Finally, the Pakistani team reiterated its demand for disarming and relocating TTP from the Afghan border areas abutting Pakistan. In the past, Pakistan has requested the Afghan authorities to take action against the TTP’s leadership or stop the use of Afghan soil for terrorism as per the Taliban’s obligations under the Doha Agreement reached with the United States in 2020.
Time and again, Pakistan has reminded the Taliban regime that honoring the Doha Agreement will be the test case of its commitments to the international community and would impact its prospects of getting international recognition. Ironically, Pakistan supported the Taliban and facilitated its return to power in the hope of keeping Indian influence in Afghanistan under check and gaining their cooperation against the TTP, notwithstanding the longstanding ethnic, political, ideological, and battlefield affinities between the two groups.
Along with the three aforementioned demands, Pakistani warned the Taliban that it would resort to extreme measures under extraordinary circumstances, including hot pursuit inside Afghanistan against TTP hideouts, if the group was not reined in by the Taliban.
Another striking aspect of the recent visit was that, unlike the past when former DG-ISI Lt. General (retd.) Faiz Hameed used his links with Sirajuddin Haqqani to talk to the TTP, this time Pakistan is engaging with the Taliban in the state-to-state framework. Moreover, now Pakistan is dealing with the Taliban regime to address the issue rather than seeking negotiations with the TTP, which have failed twice in the past.
On their part, the Taliban raised the issue of U.S. drones entering Afghanistan for surveillance and reconnaissance, violating Afghan sovereignty, from Pakistani airspace. The Afghan authorities also raised the issue of frequent border closures and business disruption, underscoring that irrespective of mutual challenges and irritants, the economic activity and cross-border people’s movement should continue. Furthermore, in response to Pakistani demands concerning the TTP, the Taliban have proposed a plan of relocating them from the Afghan border areas abutting Pakistan, provided the latter bears the financial costs.
The proposed Taliban plan is the same template they offered China, under which the Taliban were willing to move Turkestan Islamic Party (TIP) fighters from the northern Badakhshan province near the Chinese border to central parts of Afghanistan. It remains to be seen how Pakistan respond to the Taliban’s offer. It is worth mentioning that Pakistan was not satisfied with the Taliban briefing on its plan to curtail the TTP’s activities in Afghanistan.
According to Asif, a Taliban delegation will visit Pakistan soon to follow up on the February trip.
In the coming days, the TTP’s announcement of a spring offensive, or the lack thereof, will be a key indicator of the success of the Pakistani delegation to Kabul.

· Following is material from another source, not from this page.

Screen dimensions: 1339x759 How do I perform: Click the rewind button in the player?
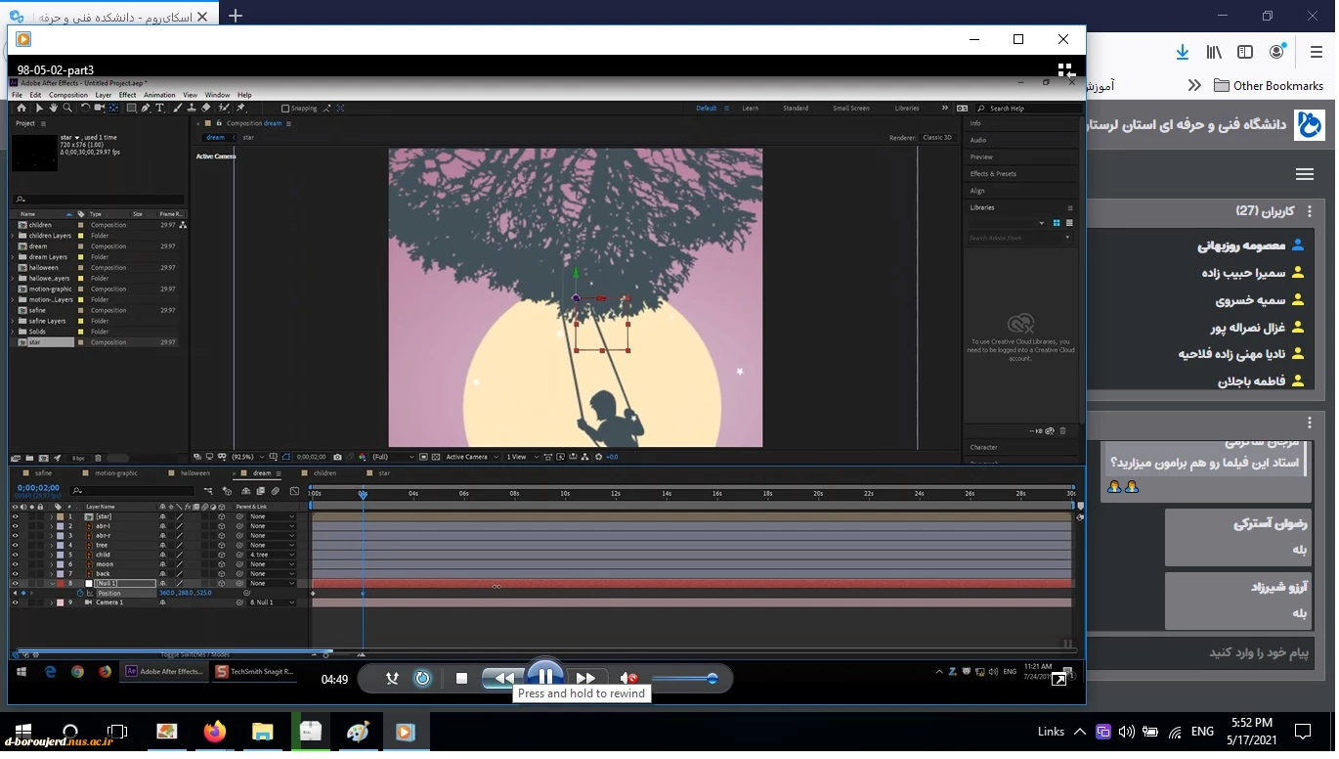click(x=503, y=678)
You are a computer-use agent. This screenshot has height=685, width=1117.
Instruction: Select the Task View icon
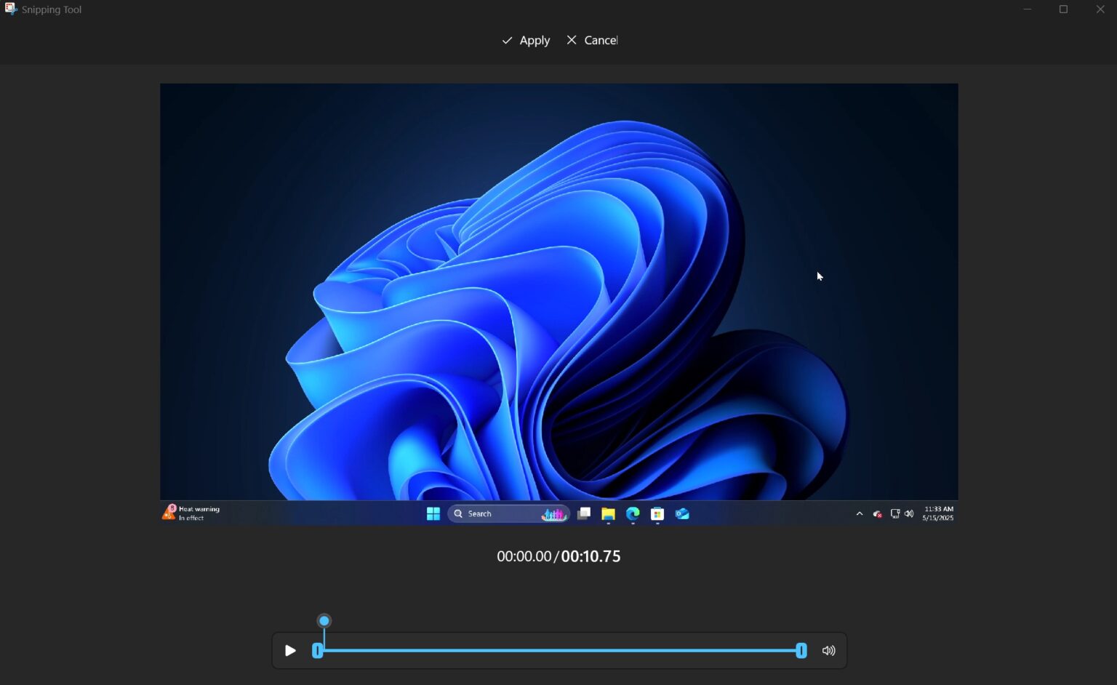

The Taliban cannot afford to alienate the TTP. Any Taliban action against the TTP will dent their standing in the jihadist fraternity, giving their ideological arch-foe, the Islamic State of Khorasan Province (ISKP), a great propaganda opening to go on the offensive. Furthermore, if the Taliban dislodge the TTP from its current locations, the pro-TTP factions within the movement might resist such a decision. Likewise, the Taliban know if they push the TTP beyond a certain point, its factions can gravitate toward ISKP, something the Taliban cannot afford.
Hence, while the Taliban will take some nominal steps to address Pakistan’s concerns, nothing substantive is likely to emerge from the Taliban-Pakistan diplomatic parleys.